Stephen Gengaro: Thanks. Good morning, everybody. A couple of things from me. The first is just a clarification. I think you said you had 15 new top fill units in the fourth quarter, and then 30 units in the field currently. Is that — was that accurate, Kyle?
Kyle Ramachandran: Yes. So, it’s 15 fully utilized in the fourth quarter, and today we’ve got roughly 30 that are working out in the field today. So, we in the third and fourth quarter, I’d say the overall utilization rate of the top fill units was lower than it is today. As we continue to ramp the manufacturing, we’re making some tweaks. And so we retrofitted some of the original units. And so that caused a little bit of white space, which is why you see such a dramatic increase from say, fourth quarter average levels to where we are today. Now the guidance is that we will add seven on a fully utilized basis for the first quarter. So, from six to seven increases significant on a percentage basis, but we’re seeing that white space contract significantly as we really hit our inflection point on manufacturing and keeping these units operating in the field. But you’re accurate in your description.
Stephen Gengaro: Great, thanks. And then, you mentioned — I think you mentioned some costs in the fourth quarter, but I had two questions around that. One is the gross profit margins in the fourth quarter were very good. And I assume it was because you had lower pass-through revenue in the quarter. Can you just clarify that? And then when you started thinking about the incremental contribution margin or decrementals in the first quarter, things softened a little bit. How are you thinking about sort of the overall first quarter with the additions of probably better utilization in those top fill units, but maybe a few less sand units in field? Are we thinking flattish or do you think we’re actually down sequentially?

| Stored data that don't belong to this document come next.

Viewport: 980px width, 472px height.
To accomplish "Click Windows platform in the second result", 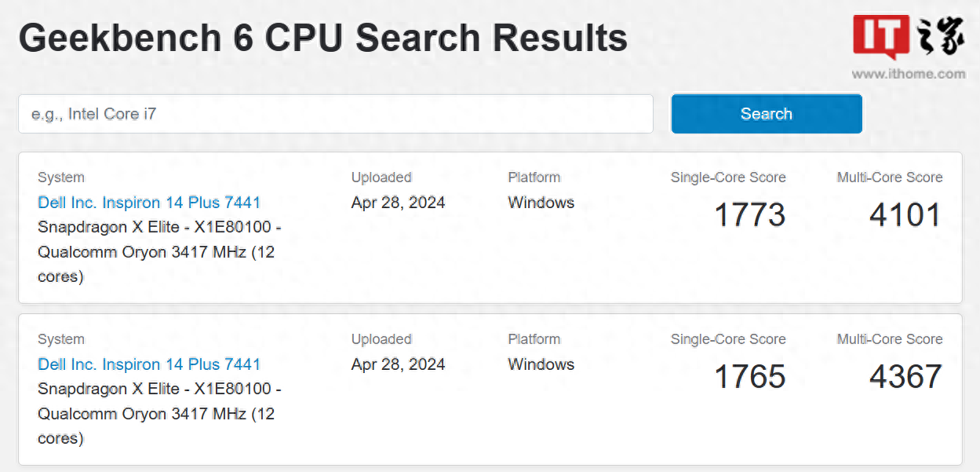I will pyautogui.click(x=541, y=364).
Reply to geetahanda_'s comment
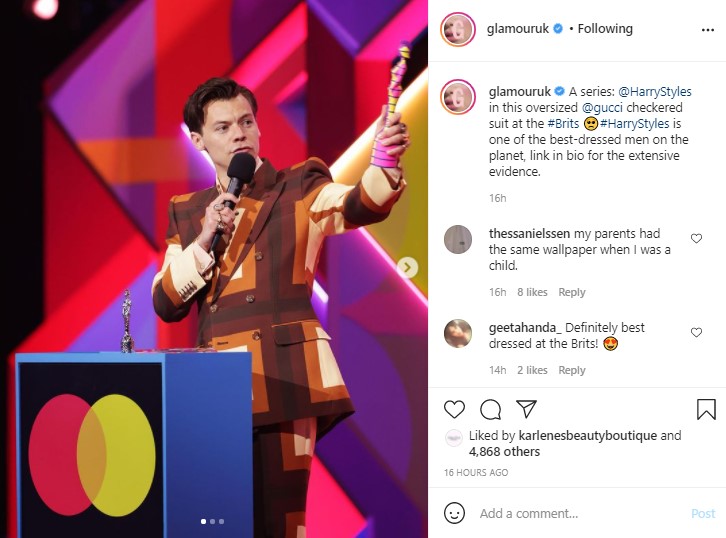 [x=572, y=370]
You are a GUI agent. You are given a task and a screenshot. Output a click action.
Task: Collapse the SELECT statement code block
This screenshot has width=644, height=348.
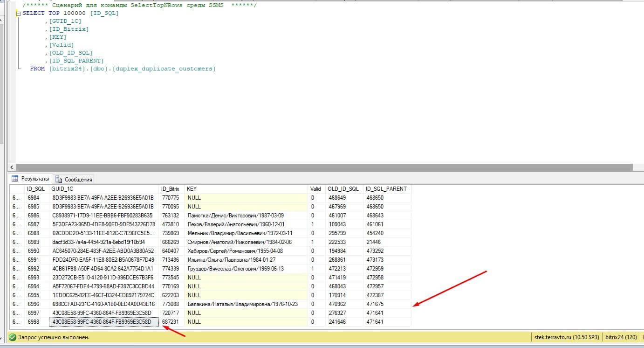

William Zartler: Yes. So there’s a lot in there and I’ll try pick through it. And if I miss anything, let me know and we can circle back on it.
Stephen Gengaro: We only allowed one more question. So I have to get a lot of that.

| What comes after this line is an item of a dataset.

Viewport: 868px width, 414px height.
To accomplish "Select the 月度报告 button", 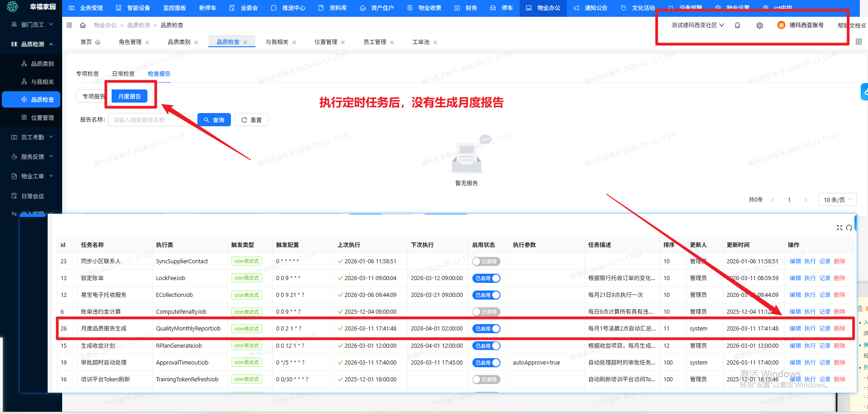I will [129, 96].
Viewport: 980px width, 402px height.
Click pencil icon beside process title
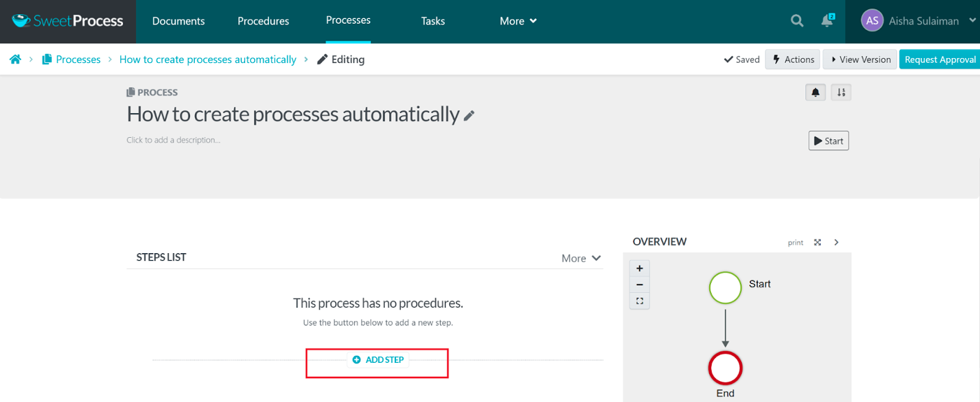[x=469, y=115]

Kyle Ramachandran: You got a seven in there, Steven.
William Zartler: So I think, yes, in the fourth quarter, we did see less volumes on the pass-through side. So that will drive incremental margins on a percentage basis. What we’ve tried to consistently talk about is margins on a dollar basis. So, we really think about what are the dollars created per system. And so that’s how we’re sort of oriented and I think quarter-over-quarter that was roughly flat. So while the margin percentage was up, the actual dollars were roughly flat. And again, that’s driven by just less pass-through. And then in terms of costs, yes, so we — the weather impact, did have an impact on our overall costs. We’ve got fixed costs here and some activities are less than we had forecasted. That’s just going to be more cost absorption.
As we look at the first quarter, I think we did talk about in the call — in the prepared remarks rather. Margin expansion and it’s multifold. One is, we held pricing for the most part flat for all of 2022. We began this year with a pricing increase across virtually all of our customers. So, we’ll see that have an impact. And then yes, we will deploy incremental top fill units as we talked about in the first question, which will contribute to margin expansion. The last mile piece is always relatively volatile part of our business. We don’t have any incremental capital associated with the last mile part of our business. We do have incremental folks that we’ve added. We’ve got a really strong team that’s managing that, but we haven’t invested any capital.
So that’s sort of an up and down part of our business. We have over time high graded the overall quality of our customers there. So what that means is actually lower margin on the pass-through, but we’ve got much more consistent work of higher quality. So on balance, that’s where we want to ship the work. And we do see, again, margins expanding on the base of the new capital as well as pricing.
Stephen Gengaro: Got it. Great. Now that’s great color. Thank you.
Operator: At this time, there are no further questions. This concludes the question and answer session. I would like to turn the conference back over to Bill Zartler for closing remarks.
William Zartler: Thank you, Jordan. I’m actually conclude today by thanking all of our Solaris employees for their enormous contributions in 2022. I’d also like to thank our customers and suppliers for their continued to support efforts throughout the year. We believe that we will continue to provide valuable equipment and services to help improve your productivity and without all of you, we would not be sharing our positive results today. Thank you all. Stay safe and have a great day.
Operator: The conference is now concluded. Thank you for attending today’s presentation. You may now disconnect.